Segment Open

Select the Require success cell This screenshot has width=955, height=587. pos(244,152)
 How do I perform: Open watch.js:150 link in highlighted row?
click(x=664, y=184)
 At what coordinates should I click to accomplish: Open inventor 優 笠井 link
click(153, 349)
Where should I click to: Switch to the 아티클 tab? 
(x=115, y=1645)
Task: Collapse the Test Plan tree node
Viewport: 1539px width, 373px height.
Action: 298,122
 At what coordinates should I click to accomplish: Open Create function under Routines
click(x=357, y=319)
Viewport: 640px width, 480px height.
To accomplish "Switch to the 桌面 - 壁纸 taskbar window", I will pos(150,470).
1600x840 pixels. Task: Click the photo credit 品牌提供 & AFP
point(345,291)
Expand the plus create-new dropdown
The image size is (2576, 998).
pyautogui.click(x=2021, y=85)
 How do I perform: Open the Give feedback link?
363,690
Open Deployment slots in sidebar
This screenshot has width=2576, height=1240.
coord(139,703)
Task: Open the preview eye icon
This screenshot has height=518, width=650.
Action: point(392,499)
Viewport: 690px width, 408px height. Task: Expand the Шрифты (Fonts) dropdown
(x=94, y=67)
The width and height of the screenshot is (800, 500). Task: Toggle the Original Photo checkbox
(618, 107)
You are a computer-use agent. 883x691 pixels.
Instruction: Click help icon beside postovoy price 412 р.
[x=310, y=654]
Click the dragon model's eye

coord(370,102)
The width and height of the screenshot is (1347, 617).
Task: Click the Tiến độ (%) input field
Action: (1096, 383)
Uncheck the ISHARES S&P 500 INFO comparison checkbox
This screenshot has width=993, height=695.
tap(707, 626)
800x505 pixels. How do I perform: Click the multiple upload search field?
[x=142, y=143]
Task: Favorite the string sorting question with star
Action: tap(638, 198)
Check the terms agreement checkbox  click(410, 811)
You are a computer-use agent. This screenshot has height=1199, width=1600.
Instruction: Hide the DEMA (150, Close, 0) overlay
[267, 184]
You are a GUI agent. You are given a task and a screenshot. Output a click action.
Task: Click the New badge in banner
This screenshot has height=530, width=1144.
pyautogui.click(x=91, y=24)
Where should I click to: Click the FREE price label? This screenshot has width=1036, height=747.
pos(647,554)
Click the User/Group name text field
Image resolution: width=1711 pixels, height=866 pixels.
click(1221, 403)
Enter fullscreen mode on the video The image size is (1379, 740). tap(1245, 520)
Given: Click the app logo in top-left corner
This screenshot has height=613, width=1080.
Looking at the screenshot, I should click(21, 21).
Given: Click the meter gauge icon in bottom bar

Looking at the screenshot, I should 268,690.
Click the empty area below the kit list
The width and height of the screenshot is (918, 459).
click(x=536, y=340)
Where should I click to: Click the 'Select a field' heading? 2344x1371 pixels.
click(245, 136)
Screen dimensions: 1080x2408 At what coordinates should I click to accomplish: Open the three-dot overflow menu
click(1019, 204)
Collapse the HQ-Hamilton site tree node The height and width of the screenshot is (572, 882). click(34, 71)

Segment Closed

Include in the answer nothing but an exact repetition of the lines from the one with "You are a GUI" through the end of the material.

You are a GUI agent. You are given a task and a screenshot. Output a click action.
Task: Click the New badge in banner
This screenshot has height=530, width=1144.
pyautogui.click(x=91, y=24)
Where should I click to: Click the FREE price label? This screenshot has width=1036, height=747.
pos(647,554)
Click the User/Group name text field
Image resolution: width=1711 pixels, height=866 pixels.
click(1221, 403)
Enter fullscreen mode on the video The image size is (1379, 740). tap(1245, 520)
Given: Click the app logo in top-left corner
This screenshot has height=613, width=1080.
Looking at the screenshot, I should click(21, 21).
Given: Click the meter gauge icon in bottom bar

Looking at the screenshot, I should 268,690.
Click the empty area below the kit list
The width and height of the screenshot is (918, 459).
click(x=536, y=340)
Where should I click to: Click the 'Select a field' heading? 2344x1371 pixels.
click(245, 136)
Screen dimensions: 1080x2408 At what coordinates should I click to accomplish: Open the three-dot overflow menu
click(1019, 204)
Collapse the HQ-Hamilton site tree node The height and width of the screenshot is (572, 882). click(34, 71)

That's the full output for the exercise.